Ukrainian forces have unleashed the biggest attack on the occupied Donetsk region since 2014, according to a Russia-installed official, in the wake of heavy fighting in the east of the country.
Donetsk has been held by Russian-backed separatists for eight years and it is one of four Ukrainian regions that Moscow attempted to annex in October, in violation of international law.
“At exactly 7 a.m. the (Ukrainians) subjected the center of Donetsk (city) to the most massive strike since 2014,” the Moscow-appointed mayor, Aleksey Kulemzin, posted on Telegram.
“Forty rockets from BM-21 ‘Grad’ MLRS were fired at civilians in our city,” he said Thursday, adding that a key intersection in Donetsk city center had come under fire.
Kulemzin shared photographs on Telegram of damage to residential and commercial buildings and a cathedral.
There have been no immediate reports of casualties, according to Russian state media.
CNN cannot independently confirm Kulemzin’s claims.
The war in Ukraine ramped up further south as Russia also launched fresh assaults on Kherson overnight, after a wave of fatal shelling in the region earlier this week. Ukrainian forces retook control of the city last month in one of the most significant breakthroughs of the war to date.
The city was hit 86 times with “artillery, MLRS, tanks, mortars and UAVs,” in the past 24 hours, according to the regional head of the Kherson military administration.
Ongoing shelling from Moscow has killed at least two people on Thursday and wounded another three people, Yaroslav Yanushevych said on Telegram.
“One of (the victims) was a volunteer, a member of the rapid response team of the international organization. During the shelling, they were on the street, they were fatally wounded by fragments of enemy shells,” he added.
Yanushevych added that three people were killed and 13 injured, including a 8-year-old boy, on Wednesday.
Kherson ‘completely disconnected’ from power
The ramped-up strikes in Donetsk and Kherson took place against the backdrop of a harsh winter season in Ukraine inflamed by wide-ranging power outages, caused by Russia’s targeting of critical infrastructure, and a grinding war of attrition on the battlefield.

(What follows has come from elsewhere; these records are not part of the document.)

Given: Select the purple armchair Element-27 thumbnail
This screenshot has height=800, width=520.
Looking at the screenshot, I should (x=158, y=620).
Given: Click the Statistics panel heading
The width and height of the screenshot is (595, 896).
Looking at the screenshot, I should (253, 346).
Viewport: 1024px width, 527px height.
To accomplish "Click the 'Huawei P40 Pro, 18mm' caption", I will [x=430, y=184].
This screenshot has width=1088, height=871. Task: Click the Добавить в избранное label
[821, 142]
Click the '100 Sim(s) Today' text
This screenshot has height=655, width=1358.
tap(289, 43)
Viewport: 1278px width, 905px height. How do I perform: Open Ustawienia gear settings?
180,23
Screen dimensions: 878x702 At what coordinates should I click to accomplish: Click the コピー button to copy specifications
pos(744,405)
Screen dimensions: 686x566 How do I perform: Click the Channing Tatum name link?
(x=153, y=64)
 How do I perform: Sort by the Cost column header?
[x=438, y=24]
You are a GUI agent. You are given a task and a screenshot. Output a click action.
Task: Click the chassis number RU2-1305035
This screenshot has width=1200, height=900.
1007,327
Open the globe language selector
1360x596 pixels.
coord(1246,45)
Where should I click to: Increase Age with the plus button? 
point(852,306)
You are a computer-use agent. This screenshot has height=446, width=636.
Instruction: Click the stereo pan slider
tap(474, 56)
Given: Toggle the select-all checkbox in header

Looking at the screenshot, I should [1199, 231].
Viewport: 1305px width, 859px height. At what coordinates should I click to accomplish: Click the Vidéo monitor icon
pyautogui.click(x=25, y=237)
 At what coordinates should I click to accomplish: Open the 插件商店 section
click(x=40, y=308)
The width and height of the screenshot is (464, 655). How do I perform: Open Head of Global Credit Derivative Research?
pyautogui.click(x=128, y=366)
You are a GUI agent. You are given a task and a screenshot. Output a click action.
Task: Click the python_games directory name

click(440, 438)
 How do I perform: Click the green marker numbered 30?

The strikes in Kherson left the city “completely disconnected” from power supplies, according to the regional head of the Kherson military administration, Yanushevych.
“The enemy hit a critical infrastructure facility. Shell fragments damaged residential buildings and the place where the medical aid and humanitarian aid distribution point is located,” Yanushevych later said in a Telegram video on Thursday.
Meanwhile, further west Kyiv received machinery and generators from the United States to help strengthen the Ukrainian capital’s power infrastructure amid the widespread energy deficits.
Kyiv’s mayor, Vitali Klitschko, said the city “received machinery and generators from the U.S. Government to operate boiler houses and heat supply stations.”
The Energy Security Project, run by USAID, delivered four excavators and over 130 generators, Klitschko said on Telegram. All equipment was free of charge.
This week, the Kremlin also appeared to rebuff Ukrainian President Volodymyr Zelensky’s peace solution that involved asking Russia to start withdrawing troops from Ukraine this Christmas – as the war approaches the 10-month mark.
“The Ukrainian side needs to take into account the realities that have developed over all this time,” Kremlin spokesperson Dmitry Peskov said Tuesday in response to Zelensky’s three-step proposal.
“And these realities indicate that the Russian Federation has new subjects,” he said, referring to four areas Russia has claimed to have annexed, Donetsk, Kherson, Luhansk and Zaporizhzhia.
“Without taking these new realities into account, any progress is impossible,” Peskov added.